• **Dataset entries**
**********

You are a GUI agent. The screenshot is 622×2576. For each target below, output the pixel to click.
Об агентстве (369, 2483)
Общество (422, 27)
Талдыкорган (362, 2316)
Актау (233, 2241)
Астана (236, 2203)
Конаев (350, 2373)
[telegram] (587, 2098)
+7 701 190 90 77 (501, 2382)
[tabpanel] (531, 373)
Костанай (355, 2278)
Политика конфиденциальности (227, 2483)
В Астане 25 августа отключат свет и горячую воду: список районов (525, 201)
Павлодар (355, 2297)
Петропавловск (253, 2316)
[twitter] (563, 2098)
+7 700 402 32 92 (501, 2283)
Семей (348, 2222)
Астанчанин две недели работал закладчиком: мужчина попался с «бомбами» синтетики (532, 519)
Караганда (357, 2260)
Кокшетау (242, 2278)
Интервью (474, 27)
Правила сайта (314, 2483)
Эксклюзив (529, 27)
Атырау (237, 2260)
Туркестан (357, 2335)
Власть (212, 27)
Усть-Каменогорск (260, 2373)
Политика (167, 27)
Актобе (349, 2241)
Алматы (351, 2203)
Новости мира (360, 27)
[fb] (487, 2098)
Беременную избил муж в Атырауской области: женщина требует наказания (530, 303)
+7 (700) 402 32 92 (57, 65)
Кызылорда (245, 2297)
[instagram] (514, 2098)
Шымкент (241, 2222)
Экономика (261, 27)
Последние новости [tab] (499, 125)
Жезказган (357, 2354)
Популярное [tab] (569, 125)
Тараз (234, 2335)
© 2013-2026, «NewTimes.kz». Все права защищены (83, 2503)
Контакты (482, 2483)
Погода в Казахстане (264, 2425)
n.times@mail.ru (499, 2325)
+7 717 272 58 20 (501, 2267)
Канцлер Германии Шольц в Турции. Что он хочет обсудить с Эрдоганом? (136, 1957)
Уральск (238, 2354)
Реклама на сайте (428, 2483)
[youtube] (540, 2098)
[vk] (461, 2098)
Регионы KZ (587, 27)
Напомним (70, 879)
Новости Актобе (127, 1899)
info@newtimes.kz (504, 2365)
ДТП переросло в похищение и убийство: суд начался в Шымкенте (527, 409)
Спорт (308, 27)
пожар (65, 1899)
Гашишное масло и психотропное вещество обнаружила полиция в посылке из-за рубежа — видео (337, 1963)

**********

• **Problem statement**
Write out the entries above once more, without altering anything.

• **Expected output**
You are a GUI agent. The screenshot is 622×2576. For each target below, output the pixel to click.
Об агентстве (369, 2483)
Общество (422, 27)
Талдыкорган (362, 2316)
Актау (233, 2241)
Астана (236, 2203)
Конаев (350, 2373)
[telegram] (587, 2098)
+7 701 190 90 77 (501, 2382)
[tabpanel] (531, 373)
Костанай (355, 2278)
Политика конфиденциальности (227, 2483)
В Астане 25 августа отключат свет и горячую воду: список районов (525, 201)
Павлодар (355, 2297)
Петропавловск (253, 2316)
[twitter] (563, 2098)
+7 700 402 32 92 (501, 2283)
Семей (348, 2222)
Астанчанин две недели работал закладчиком: мужчина попался с «бомбами» синтетики (532, 519)
Караганда (357, 2260)
Кокшетау (242, 2278)
Интервью (474, 27)
Правила сайта (314, 2483)
Эксклюзив (529, 27)
Атырау (237, 2260)
Туркестан (357, 2335)
Власть (212, 27)
Усть-Каменогорск (260, 2373)
Политика (167, 27)
Актобе (349, 2241)
Алматы (351, 2203)
Новости мира (360, 27)
[fb] (487, 2098)
Беременную избил муж в Атырауской области: женщина требует наказания (530, 303)
+7 (700) 402 32 92 (57, 65)
Кызылорда (245, 2297)
[instagram] (514, 2098)
Шымкент (241, 2222)
Экономика (261, 27)
Последние новости [tab] (499, 125)
Жезказган (357, 2354)
Популярное [tab] (569, 125)
Тараз (234, 2335)
© 2013-2026, «NewTimes.kz». Все права защищены (83, 2503)
Контакты (482, 2483)
Погода в Казахстане (264, 2425)
n.times@mail.ru (499, 2325)
+7 717 272 58 20 (501, 2267)
Канцлер Германии Шольц в Турции. Что он хочет обсудить с Эрдоганом? (136, 1957)
Уральск (238, 2354)
Реклама на сайте (428, 2483)
[youtube] (540, 2098)
[vk] (461, 2098)
Регионы KZ (587, 27)
Напомним (70, 879)
Новости Актобе (127, 1899)
info@newtimes.kz (504, 2365)
ДТП переросло в похищение и убийство: суд начался в Шымкенте (527, 409)
Спорт (308, 27)
пожар (65, 1899)
Гашишное масло и психотропное вещество обнаружила полиция в посылке из-за рубежа — видео (337, 1963)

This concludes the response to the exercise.